Endothelial damage in peripheral nerves leading to nerve edema and axonal loss explains the peripheral neuropathy in this entity. Additionally, elevated triptase levels related to degranulation of mast cells linked to eosinophil activation may exacerbate the condition. The specific predilection to watershed "borderzones" is based on the "impaired wash-out theory" that these regions have lower perfusion pressure and in turn lower capacity to clear both eosinophil-derived toxins as well as microemboli or in-situ thromboses [1,3].
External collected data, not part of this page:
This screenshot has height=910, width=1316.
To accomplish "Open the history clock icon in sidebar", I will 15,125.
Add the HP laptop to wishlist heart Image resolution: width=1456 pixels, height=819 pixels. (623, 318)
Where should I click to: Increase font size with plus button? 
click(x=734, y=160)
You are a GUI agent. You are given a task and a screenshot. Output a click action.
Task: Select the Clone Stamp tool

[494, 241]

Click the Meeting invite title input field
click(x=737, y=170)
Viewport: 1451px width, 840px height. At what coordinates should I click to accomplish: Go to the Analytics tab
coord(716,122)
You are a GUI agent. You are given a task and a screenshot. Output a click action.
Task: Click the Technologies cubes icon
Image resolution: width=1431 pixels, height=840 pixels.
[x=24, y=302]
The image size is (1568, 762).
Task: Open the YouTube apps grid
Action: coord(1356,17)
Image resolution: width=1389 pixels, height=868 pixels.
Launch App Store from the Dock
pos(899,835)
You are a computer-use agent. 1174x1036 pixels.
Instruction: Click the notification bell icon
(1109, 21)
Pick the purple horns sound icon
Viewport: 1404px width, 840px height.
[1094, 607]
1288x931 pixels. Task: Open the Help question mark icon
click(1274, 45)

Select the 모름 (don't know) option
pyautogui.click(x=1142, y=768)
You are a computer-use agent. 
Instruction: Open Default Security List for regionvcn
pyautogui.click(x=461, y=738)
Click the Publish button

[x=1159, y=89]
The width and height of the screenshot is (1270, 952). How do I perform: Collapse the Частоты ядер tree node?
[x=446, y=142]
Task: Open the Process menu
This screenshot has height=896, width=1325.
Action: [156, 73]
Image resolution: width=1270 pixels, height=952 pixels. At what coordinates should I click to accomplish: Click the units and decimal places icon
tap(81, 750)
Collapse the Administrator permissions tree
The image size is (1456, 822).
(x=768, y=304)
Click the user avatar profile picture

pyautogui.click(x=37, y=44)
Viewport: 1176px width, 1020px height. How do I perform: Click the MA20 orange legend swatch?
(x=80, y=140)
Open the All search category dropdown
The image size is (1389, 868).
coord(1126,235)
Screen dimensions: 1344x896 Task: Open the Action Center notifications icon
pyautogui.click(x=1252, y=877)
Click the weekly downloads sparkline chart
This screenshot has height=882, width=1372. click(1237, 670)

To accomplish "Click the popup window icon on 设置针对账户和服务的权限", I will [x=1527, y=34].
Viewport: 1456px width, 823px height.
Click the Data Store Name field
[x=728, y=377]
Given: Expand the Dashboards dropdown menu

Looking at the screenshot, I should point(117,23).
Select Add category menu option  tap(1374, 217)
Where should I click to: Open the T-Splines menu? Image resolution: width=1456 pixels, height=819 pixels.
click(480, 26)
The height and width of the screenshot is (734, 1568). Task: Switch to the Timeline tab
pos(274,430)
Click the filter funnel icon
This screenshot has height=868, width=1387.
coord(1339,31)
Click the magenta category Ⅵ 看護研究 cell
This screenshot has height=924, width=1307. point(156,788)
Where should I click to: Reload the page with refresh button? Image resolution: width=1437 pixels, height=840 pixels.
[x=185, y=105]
In addition to the direct neuronal and vascular injury of hypereosinophilia, hyperviscosity may also act in synergy. This is also a well described phenomenon of non-hemodynamic cause of watershed infarcts. However, this was excluded in our patient given normal serum viscosity as well as lack of severely elevated WBC. However, this patient was noted with elevated Triptase levels; which directly link to degranulation of mast cells; in turns linked to eosinophil activation; and supporting a direct vascular and neuronal injury of the easinophils.

The patient's encephalopathy was thought to be most directly linked to the neuronal and microvascular CNS injury related to hypereasinophilia. Other serious causes of encephalopathy were excluded through extensive work-up. The encephalopathy resolved with treatment of hypereasinophilia.

In addition to CNS and PNS injury, our patient suffered multiple organ dysfunction thoughts to be directly related to the toxic-effect of hypereasinophilia. Skin biopsy revealed fibrin thrombi deposition within the reticular dermis; in within capillaries as well as small arterioles. This patient was also noted with elevated cardiac biomarkers despite normal TEE and cardiac MRI. We suspected a direct coronary injury related to the toxic-mediator of hypereosinophilia.

In summary, the borderzone pattern of cerebral infarction associated with hypereosinophilia sets it apart from stroke of other etiologies: a distribution relatively rare in non-hemodynamic related infarcts. Our case suggests a relationship to both hemodynamicallyimpaired washout and direct endothelial injury, and that this pattern is not unique to the brain but may be observed in other organs as well.